§ Task material:
# # # # # # #
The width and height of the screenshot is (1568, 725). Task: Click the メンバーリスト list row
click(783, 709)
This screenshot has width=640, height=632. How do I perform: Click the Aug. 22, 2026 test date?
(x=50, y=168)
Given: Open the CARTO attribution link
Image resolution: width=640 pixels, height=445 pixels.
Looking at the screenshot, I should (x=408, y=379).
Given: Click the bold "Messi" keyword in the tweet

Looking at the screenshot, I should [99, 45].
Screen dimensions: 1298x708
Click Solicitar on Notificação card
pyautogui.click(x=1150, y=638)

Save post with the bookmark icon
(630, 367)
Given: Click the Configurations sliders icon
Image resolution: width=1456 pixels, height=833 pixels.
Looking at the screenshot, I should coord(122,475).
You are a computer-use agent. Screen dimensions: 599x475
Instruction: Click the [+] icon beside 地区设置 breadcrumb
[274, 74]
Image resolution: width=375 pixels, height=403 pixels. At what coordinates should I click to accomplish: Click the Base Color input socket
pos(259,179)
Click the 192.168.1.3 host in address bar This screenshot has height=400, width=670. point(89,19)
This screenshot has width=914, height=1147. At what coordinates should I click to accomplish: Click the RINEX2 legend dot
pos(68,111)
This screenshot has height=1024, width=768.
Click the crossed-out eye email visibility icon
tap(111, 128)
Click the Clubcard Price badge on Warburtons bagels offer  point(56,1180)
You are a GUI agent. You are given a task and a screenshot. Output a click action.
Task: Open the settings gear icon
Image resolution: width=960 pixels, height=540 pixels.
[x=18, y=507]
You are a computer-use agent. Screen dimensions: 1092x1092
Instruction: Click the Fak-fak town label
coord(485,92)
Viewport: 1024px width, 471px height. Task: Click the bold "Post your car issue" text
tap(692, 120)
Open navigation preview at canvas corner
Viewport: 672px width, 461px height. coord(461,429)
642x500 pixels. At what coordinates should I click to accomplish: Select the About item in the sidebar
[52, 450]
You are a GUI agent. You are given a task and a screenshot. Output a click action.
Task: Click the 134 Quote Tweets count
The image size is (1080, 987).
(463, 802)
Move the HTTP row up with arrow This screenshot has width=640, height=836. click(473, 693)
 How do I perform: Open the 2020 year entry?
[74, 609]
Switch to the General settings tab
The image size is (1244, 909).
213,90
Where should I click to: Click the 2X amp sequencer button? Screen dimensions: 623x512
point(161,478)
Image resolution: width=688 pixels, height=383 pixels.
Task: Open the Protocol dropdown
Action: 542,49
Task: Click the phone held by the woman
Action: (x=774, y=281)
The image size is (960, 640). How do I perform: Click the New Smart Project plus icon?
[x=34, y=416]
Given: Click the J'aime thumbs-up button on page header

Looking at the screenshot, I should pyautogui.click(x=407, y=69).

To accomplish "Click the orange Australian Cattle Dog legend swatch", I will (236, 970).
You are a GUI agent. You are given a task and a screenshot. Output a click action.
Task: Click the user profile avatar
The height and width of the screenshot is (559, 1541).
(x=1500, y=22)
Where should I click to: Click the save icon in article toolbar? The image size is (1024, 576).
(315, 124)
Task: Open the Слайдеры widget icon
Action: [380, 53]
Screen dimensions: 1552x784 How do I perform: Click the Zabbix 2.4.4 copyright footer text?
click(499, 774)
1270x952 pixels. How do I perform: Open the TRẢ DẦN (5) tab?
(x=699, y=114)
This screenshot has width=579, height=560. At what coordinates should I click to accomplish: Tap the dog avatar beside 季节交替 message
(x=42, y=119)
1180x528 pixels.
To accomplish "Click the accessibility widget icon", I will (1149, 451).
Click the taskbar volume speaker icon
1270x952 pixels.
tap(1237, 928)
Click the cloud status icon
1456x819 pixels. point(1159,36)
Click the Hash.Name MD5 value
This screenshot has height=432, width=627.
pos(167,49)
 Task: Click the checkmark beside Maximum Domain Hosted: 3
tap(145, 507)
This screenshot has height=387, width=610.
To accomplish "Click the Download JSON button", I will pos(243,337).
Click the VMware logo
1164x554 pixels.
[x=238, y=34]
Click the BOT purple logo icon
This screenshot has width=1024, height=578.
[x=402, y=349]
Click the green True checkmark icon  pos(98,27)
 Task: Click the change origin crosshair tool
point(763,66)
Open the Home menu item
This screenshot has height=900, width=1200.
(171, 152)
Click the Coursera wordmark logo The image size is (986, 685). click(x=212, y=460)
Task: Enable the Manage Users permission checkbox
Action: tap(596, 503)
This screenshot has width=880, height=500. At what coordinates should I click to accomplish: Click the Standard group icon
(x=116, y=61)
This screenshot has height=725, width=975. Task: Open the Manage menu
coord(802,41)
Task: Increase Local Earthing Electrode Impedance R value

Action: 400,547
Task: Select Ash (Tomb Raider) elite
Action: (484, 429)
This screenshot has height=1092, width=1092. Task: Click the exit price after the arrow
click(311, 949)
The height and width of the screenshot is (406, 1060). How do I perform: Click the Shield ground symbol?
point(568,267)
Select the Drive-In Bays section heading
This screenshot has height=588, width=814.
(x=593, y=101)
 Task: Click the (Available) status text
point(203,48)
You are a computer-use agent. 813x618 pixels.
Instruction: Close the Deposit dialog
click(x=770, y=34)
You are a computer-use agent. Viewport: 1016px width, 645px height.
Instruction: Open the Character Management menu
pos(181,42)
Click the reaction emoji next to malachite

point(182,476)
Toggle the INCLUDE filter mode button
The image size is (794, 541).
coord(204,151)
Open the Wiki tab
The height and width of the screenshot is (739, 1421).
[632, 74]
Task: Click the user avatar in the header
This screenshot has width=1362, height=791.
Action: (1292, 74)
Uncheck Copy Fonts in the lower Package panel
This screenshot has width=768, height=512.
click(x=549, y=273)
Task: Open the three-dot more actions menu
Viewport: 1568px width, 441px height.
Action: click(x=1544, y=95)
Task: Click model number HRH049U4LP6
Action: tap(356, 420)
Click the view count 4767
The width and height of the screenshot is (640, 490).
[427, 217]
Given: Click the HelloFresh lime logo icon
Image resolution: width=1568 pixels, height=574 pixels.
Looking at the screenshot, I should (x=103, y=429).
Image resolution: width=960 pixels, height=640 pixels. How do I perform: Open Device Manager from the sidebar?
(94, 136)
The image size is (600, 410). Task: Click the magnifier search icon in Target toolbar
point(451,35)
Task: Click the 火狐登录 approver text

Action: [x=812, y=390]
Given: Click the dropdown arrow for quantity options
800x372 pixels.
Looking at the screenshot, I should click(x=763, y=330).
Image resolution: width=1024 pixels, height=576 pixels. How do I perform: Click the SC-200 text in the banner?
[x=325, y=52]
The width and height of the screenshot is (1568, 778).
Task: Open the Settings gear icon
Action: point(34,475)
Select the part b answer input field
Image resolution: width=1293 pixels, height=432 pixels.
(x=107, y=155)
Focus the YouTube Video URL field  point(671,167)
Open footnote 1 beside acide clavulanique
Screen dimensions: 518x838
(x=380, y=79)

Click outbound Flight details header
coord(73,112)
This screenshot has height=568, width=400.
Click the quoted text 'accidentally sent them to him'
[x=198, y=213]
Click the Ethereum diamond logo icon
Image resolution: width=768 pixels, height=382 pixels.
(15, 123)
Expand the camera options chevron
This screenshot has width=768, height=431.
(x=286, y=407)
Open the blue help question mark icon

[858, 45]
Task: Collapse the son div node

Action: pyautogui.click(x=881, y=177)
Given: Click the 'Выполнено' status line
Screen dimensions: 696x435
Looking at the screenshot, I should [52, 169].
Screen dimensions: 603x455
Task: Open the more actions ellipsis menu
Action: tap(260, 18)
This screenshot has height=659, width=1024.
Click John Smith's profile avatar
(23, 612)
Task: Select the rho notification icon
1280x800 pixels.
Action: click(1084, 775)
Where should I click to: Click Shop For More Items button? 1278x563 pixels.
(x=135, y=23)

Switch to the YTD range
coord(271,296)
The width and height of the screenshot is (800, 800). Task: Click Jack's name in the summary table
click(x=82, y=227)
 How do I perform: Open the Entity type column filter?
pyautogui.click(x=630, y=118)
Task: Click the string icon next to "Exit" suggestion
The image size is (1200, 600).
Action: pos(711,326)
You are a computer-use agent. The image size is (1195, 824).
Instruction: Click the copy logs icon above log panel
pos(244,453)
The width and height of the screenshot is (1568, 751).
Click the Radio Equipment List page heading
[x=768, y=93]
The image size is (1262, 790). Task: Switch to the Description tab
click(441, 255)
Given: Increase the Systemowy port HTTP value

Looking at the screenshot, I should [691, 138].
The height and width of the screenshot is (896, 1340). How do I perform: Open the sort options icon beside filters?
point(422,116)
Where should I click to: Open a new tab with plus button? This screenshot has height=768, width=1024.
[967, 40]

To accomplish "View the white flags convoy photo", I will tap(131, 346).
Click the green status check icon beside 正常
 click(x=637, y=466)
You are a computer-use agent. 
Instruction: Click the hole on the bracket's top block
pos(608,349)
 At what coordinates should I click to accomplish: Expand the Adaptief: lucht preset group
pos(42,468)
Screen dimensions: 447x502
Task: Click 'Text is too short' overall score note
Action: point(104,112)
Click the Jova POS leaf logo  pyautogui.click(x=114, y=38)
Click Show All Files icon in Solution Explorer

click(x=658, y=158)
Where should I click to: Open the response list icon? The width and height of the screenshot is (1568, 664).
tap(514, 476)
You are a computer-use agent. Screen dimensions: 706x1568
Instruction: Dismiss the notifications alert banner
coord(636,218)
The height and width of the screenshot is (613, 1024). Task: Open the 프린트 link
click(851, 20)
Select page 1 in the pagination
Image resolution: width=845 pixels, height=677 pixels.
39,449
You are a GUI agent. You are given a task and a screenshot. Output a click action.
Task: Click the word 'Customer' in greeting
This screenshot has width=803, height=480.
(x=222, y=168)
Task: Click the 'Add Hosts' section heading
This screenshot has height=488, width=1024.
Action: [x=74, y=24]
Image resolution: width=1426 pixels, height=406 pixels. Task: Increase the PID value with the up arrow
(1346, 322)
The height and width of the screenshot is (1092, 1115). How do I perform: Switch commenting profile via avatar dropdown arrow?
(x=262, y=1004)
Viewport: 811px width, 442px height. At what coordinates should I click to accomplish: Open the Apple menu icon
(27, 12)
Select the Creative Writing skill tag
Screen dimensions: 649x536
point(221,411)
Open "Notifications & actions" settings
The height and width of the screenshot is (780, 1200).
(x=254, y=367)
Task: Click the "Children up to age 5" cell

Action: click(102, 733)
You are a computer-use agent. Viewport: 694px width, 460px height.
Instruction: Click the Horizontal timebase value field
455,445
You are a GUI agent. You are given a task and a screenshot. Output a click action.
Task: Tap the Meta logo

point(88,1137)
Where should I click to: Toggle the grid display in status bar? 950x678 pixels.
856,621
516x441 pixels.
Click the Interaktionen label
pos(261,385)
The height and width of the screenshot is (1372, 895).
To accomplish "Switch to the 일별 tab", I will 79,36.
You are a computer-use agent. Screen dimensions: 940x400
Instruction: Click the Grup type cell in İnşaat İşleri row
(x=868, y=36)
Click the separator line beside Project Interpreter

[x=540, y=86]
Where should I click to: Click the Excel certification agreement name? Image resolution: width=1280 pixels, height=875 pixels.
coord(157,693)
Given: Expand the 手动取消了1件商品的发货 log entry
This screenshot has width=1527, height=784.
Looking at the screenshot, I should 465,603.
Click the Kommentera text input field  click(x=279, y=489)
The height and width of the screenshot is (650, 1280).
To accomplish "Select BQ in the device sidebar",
# # # # # # #
§ Task requirements: The range runs from the line above containing "You are a computer-use agent. Screen dimensions: 706x1568" to the line containing "You are a computer-use agent. Viewport: 694px", inclusive. Restate those lines word for word and no others.

§ Completed exercise:
You are a computer-use agent. Screen dimensions: 706x1568
Instruction: Dismiss the notifications alert banner
coord(636,218)
The height and width of the screenshot is (613, 1024). Task: Open the 프린트 link
click(851, 20)
Select page 1 in the pagination
Image resolution: width=845 pixels, height=677 pixels.
39,449
You are a GUI agent. You are given a task and a screenshot. Output a click action.
Task: Click the word 'Customer' in greeting
This screenshot has width=803, height=480.
(x=222, y=168)
Task: Click the 'Add Hosts' section heading
This screenshot has height=488, width=1024.
Action: [x=74, y=24]
Image resolution: width=1426 pixels, height=406 pixels. Task: Increase the PID value with the up arrow
(1346, 322)
The height and width of the screenshot is (1092, 1115). How do I perform: Switch commenting profile via avatar dropdown arrow?
(x=262, y=1004)
Viewport: 811px width, 442px height. At what coordinates should I click to accomplish: Open the Apple menu icon
(27, 12)
Select the Creative Writing skill tag
Screen dimensions: 649x536
point(221,411)
Open "Notifications & actions" settings
The height and width of the screenshot is (780, 1200).
(x=254, y=367)
Task: Click the "Children up to age 5" cell

Action: click(102, 733)
You are a computer-use agent. Viewport: 694px width, 460px height.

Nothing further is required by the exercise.